The What I Be project is a beautiful initiative by Steve Rosenfield Photography that aims to “tell your story the way you want it to be told.” The close-up portraits feature individuals exposing their insecurities by writing or drawing them on their skin—signifying issues they struggle with but that do not define them as people. For more of What I Be, you can check out the images on the project website and follow along on Facebook.
In case you missed it, earlier this week Media Temple launched a major site redesign. The primary goal of the new experience is to place an emphasis on the people who are essential to the company—clients, employees, partners, etc.—and what their products can help them to achieve.
Nail It is a short e-book by design business consultant Ted Leonhard that aims to “lead emerging designers to the salaries they deserve” by using “real-world stories to demystify the negotiation process.” You can pick it up for your Kindle for only $5.99, but it’s also available for free on iTunes through January 15th.

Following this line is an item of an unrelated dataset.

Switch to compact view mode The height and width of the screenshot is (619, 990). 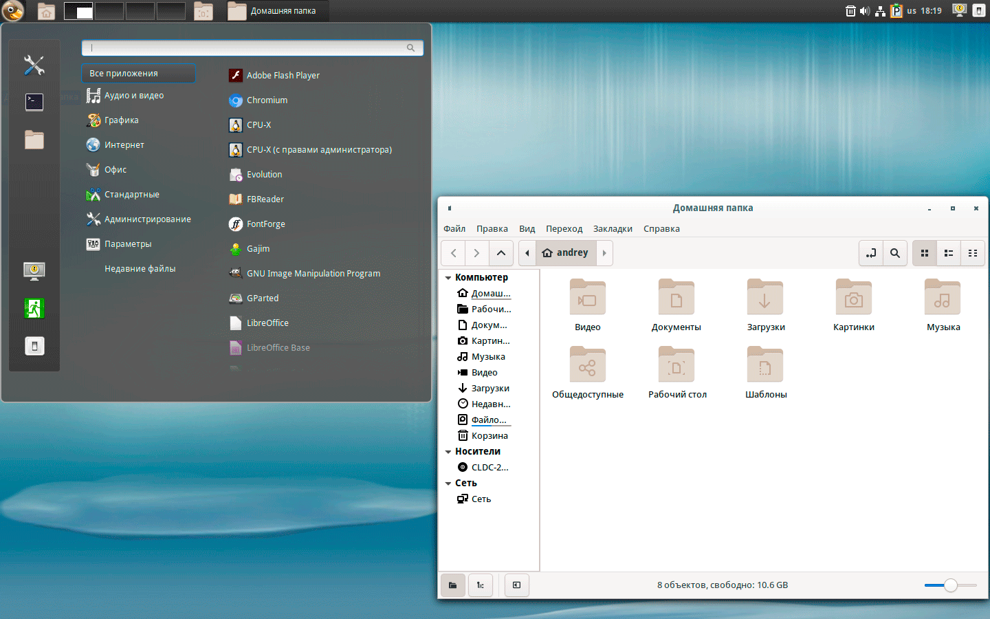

To celebrate 2014, designer Monina Velarde set up a new tumblr where she is compiling a list of both little, easy-to-accomplish resolutions and broader aspirations in an energetic, colorful design. Follow along at This Year I Will.
Digital Ocean published their picks for 20 developers to watch in 2014.
Based on the common saying, “You learn something new every day,” designer Jag Nagra set out on a quest for knowledge by asking one person per day, “What did you learn today?” Check out the result on Vimeo.
If you find yourself frustrated with the number of pixelated thumbnails popping up in your Google image searches, you will likely find nostockphoto.com pretty useful. The tool adds search terms to your search so that the main stock photo sites perpetuating the issue are blocked, and restricts searching to large images only.
I’m sure these are not everyone’s cup of tea, but I find Fairgood’s new jerk balloons entirely hilarious.
Good reads: The science of willpower: Kelly McGonigal on why it’s so dang hard to stick to a resolution, Tina Roth Eisenberg on the DO blog (and don’t miss the accompanying talk!).